Nat. hum. v.10 n.1 São Paulo jun. 2008

 

RESENHA

 

Adel Fernando de Almeida Vanny1

Acadêmico do Curso de Pós-Graduação em Filosofia da Universidade Federal de Santa Maria e bolsista CAPES

Endereço para correspondência

 

 

Gadamer, Hans-Georg. Hermenêutica em retrospectiva: Vol. 1. Heidegger em retrospectiva. Tradução: Marco Antônio Casanova. Petrópolis, RJ: Vozes, 2007.
ISBN 978-85-326-3450-4

O volume dez das Obras Completas (Gesammelte Werke) de Hans-Georg Gadamer, intitulado Hermenêutica em retrospectiva (Hermeneutik im Rückblick), publicado em 1995, encontra-se, na edição original, dividido em cinco seções: 1) Heidegger em retrospectiva; 2) A virada hermenêutica; 3) Hermenêutica e a Filosofia prática; 4) A posição da Filosofia na sociedade; e 5) Encontros filosóficos. Recentemente, a Editora Vozes publicou, separados em volumes, a edição brasileira das quatro primeiras seções dessa obra. Cada uma dessas partes é composta por um conjunto de ensaios do filósofo. No primeiro volume (Heidegger em retrospectiva), Gadamer expõe a senda na qual se apresentam as questões e influências que perfizeram o pensamento de Heidegger, desde 1920 até seus trabalhos mais tardios.
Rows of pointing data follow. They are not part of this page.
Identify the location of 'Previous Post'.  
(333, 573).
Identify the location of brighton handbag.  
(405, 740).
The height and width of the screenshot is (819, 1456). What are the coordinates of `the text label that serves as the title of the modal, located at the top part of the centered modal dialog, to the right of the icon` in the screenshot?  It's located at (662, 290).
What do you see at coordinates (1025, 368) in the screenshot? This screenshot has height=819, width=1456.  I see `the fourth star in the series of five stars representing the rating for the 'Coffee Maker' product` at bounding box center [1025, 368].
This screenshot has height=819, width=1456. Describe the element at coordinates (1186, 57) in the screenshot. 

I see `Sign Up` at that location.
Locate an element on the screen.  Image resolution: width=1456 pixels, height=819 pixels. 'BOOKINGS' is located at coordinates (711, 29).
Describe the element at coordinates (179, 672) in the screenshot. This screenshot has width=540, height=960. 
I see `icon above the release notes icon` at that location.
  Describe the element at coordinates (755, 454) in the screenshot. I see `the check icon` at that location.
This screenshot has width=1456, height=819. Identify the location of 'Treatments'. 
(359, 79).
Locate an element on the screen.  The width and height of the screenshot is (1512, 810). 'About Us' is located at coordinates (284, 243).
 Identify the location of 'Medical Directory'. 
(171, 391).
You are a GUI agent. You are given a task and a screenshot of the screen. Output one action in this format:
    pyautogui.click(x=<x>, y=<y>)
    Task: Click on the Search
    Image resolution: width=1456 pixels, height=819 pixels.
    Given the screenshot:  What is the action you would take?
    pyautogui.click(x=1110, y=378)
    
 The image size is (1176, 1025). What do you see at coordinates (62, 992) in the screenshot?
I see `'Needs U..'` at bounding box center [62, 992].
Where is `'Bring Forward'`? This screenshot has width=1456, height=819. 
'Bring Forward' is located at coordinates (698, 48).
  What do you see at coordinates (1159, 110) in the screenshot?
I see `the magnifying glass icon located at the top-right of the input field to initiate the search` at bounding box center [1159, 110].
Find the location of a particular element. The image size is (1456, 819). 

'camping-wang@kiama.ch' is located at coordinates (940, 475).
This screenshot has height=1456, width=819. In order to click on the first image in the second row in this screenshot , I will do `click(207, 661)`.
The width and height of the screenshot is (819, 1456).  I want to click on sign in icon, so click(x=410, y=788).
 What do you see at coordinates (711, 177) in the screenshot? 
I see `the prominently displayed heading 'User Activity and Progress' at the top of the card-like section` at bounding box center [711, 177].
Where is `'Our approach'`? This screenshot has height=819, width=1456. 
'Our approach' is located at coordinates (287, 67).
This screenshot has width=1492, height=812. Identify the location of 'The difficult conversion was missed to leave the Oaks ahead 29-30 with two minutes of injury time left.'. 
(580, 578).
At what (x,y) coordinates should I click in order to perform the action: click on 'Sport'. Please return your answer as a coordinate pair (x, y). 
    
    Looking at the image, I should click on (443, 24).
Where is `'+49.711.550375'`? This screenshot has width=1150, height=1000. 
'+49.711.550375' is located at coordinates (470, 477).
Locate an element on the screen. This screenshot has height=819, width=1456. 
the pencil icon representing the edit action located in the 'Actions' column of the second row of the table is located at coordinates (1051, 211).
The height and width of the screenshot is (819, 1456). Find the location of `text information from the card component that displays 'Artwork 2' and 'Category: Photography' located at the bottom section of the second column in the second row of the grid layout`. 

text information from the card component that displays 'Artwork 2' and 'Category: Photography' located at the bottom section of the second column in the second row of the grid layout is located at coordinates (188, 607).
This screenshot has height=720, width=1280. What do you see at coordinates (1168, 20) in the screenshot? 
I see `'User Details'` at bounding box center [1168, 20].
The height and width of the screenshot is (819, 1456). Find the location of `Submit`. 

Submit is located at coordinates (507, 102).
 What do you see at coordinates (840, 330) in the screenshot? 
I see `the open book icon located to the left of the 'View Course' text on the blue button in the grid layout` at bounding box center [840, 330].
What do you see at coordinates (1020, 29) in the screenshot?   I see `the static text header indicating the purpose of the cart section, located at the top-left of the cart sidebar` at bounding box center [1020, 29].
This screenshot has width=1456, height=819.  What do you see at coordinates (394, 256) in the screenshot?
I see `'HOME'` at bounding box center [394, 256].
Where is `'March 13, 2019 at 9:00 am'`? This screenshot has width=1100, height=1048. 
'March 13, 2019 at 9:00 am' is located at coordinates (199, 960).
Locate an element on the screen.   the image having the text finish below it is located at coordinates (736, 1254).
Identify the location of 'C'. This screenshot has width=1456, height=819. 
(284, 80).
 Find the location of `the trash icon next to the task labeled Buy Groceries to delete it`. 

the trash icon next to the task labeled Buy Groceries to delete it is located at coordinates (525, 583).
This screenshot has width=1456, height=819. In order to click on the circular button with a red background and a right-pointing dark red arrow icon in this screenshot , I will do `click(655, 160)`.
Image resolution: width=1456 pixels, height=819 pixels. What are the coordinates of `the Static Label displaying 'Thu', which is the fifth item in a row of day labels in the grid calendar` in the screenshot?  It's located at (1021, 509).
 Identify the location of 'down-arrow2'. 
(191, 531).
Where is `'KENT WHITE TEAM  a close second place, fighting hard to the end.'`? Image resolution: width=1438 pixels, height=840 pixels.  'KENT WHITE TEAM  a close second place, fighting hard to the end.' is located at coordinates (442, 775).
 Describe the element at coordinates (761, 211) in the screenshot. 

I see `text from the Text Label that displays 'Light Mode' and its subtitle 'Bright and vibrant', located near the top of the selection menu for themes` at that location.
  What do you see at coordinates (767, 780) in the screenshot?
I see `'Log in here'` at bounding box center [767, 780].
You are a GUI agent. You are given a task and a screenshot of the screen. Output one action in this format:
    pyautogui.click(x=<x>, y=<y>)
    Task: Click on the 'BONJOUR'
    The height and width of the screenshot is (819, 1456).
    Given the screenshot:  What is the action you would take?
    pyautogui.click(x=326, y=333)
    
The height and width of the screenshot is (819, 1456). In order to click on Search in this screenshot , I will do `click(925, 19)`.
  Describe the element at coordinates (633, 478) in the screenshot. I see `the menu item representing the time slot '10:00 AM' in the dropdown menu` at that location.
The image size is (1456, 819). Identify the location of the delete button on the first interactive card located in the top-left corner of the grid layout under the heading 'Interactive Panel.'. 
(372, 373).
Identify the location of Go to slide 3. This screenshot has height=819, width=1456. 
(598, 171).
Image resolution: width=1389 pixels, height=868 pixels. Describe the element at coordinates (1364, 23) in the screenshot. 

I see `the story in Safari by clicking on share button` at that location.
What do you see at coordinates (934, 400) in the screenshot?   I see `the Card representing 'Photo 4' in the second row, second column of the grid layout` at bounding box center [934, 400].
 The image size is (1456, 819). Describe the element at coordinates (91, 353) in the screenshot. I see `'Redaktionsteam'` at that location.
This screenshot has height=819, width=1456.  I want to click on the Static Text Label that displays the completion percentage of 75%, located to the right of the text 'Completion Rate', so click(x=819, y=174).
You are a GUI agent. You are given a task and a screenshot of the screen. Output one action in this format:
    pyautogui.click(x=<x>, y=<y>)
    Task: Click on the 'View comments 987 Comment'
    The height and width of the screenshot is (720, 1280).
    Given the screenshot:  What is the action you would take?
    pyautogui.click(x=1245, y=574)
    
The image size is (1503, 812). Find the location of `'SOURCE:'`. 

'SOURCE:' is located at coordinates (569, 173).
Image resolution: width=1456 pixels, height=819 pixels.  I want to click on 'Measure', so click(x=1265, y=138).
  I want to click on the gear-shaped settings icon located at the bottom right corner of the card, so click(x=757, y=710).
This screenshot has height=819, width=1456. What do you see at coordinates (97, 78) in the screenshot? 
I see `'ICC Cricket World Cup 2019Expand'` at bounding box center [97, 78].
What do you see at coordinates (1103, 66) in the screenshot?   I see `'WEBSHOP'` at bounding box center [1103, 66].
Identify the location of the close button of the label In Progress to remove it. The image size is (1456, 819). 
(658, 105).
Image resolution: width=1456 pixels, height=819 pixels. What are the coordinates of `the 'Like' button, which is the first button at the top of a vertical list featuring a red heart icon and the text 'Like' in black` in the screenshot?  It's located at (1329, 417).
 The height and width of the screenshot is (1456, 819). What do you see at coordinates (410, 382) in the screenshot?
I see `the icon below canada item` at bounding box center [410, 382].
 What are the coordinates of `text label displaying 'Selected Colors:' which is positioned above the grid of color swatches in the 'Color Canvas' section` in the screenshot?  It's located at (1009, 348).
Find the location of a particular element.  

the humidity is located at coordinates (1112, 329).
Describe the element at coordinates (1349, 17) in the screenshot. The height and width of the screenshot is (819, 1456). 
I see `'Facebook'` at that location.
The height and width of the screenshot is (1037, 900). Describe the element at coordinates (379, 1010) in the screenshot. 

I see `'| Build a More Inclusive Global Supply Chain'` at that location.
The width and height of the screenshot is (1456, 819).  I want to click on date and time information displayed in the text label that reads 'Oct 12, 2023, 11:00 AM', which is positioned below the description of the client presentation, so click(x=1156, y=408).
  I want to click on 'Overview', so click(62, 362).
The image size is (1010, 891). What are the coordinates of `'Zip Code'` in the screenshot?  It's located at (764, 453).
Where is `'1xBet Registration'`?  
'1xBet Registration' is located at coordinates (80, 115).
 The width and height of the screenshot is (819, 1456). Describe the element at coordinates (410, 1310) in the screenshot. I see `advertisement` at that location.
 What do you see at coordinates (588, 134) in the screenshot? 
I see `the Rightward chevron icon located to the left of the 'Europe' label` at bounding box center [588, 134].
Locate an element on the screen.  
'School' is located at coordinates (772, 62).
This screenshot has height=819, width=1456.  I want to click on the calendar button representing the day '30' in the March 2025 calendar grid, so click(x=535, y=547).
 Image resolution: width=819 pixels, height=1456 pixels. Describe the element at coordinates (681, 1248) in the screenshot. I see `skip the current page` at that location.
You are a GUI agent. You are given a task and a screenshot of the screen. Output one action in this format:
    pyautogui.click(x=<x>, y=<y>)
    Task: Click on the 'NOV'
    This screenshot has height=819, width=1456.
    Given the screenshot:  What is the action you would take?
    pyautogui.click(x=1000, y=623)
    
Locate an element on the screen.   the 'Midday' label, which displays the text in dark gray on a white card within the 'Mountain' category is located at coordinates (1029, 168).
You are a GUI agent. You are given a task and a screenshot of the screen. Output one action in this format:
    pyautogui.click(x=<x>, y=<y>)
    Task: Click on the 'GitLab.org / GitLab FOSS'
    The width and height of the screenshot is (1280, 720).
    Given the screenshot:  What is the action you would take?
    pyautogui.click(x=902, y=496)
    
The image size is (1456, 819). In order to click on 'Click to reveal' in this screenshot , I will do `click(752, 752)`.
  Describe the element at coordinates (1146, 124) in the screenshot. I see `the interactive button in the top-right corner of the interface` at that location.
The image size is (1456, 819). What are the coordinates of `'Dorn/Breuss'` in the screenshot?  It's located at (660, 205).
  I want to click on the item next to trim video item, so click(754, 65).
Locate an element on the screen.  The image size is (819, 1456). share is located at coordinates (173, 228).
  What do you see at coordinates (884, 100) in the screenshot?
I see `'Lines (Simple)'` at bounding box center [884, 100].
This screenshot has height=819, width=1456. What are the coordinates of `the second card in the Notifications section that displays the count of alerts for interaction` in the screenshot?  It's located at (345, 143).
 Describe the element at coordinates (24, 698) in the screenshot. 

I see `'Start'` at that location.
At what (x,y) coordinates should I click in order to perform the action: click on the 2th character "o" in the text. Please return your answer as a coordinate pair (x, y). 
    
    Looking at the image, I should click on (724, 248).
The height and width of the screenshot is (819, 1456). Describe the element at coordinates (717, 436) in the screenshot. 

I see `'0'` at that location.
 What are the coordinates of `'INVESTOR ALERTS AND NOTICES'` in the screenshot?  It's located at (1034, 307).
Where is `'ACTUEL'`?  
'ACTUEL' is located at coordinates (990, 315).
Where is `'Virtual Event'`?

Para tanto, o autor ampara-se na publicação das preleções e manuscritos de Martin Heidegger, datados do início da década de 20, quando este era livre-docente em Freiburg.

O livro Heidegger em retrospectiva é composto de sete ensaios que circunscrevem questões e temas centrais do pensamento heideggeriano. O primeiro ensaio é intitulado Lembranças dos momentos iniciais de Heidegger (1989). Trata-se de um relato de Gadamer a respeito do jovem Martin Heidegger nos primeiros anos como livre-docente na Universidade de Freiburg. Neste relato, o autor traça a imagem de Martin Heidegger como um inquieto teólogo e brilhante professor, cujo pensamento autônomo se impôs ao formalismo neokantiano e ao idealismo transcendental tardio de Husserl. O filósofo narra como, em 1922, transcorreu seu primeiro contato com Heidegger. A forte impressão causada por este jovem professor levou Gadamer a freqüentar todos os cursos por ele ministrados na época. Na descrição dos temas desses cursos, o autor ressalta que entrou em contato com uma linguagem nova, própria do jovem Heidegger. Para Gadamer, tal linguagem concedia matizes novos à abordagem “lógica universal”, com a qual estava acostumado (p.11). Em vista dessa nova tonalidade, o filósofo vê nos cursos ministrados pelo jovem professor a influência direta e indireta de vários autores, tais como: Dilthey, Kierkegaard, Hegel e Nietzsche. Além das influências, ele aponta para a presença de um questionamento crítico da metafísica ocidental. Na linguagem peculiar e nesse questionamento crítico emerge a nova tentativa de pensamento filosófico, ou seja, o pathos da hermenêutica da facticidade.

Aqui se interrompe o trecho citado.